Problem
From the line containing "Viewport: 1229px width, 626px height." through the final line of the records, reproduce every line exactly.

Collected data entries

○ ○ ○ ○ ○

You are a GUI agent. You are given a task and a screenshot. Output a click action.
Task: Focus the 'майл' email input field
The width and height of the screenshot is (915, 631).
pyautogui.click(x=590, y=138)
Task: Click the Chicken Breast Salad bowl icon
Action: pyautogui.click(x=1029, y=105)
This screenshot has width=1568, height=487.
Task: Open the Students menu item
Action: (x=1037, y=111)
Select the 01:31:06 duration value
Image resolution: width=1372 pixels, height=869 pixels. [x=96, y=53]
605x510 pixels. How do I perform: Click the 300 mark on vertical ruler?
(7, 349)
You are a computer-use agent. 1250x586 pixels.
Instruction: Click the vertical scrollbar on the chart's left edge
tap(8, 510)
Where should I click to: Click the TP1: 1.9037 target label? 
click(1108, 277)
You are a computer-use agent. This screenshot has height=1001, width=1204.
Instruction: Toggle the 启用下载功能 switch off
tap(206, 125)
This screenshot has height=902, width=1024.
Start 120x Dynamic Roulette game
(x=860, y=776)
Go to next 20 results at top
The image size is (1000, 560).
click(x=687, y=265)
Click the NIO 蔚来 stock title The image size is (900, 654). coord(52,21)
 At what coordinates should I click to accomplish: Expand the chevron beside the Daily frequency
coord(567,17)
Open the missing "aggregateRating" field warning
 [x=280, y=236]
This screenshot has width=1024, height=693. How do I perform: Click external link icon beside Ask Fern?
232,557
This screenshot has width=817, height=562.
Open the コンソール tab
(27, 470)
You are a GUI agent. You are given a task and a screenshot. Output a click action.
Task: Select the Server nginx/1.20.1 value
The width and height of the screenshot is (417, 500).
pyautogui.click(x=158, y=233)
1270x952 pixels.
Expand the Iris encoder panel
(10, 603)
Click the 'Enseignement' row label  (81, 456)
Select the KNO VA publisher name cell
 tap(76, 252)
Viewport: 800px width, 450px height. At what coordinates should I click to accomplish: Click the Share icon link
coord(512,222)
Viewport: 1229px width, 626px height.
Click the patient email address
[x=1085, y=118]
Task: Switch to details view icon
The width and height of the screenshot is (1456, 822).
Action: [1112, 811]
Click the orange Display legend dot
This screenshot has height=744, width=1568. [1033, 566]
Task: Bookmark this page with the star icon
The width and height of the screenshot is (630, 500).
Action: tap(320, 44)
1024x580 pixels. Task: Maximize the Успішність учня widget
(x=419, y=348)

○ ○ ○ ○ ○

Response to this exercise
Viewport: 1229px width, 626px height.
Click the patient email address
[x=1085, y=118]
Task: Switch to details view icon
The width and height of the screenshot is (1456, 822).
Action: [1112, 811]
Click the orange Display legend dot
This screenshot has height=744, width=1568. [1033, 566]
Task: Bookmark this page with the star icon
The width and height of the screenshot is (630, 500).
Action: tap(320, 44)
1024x580 pixels. Task: Maximize the Успішність учня widget
(x=419, y=348)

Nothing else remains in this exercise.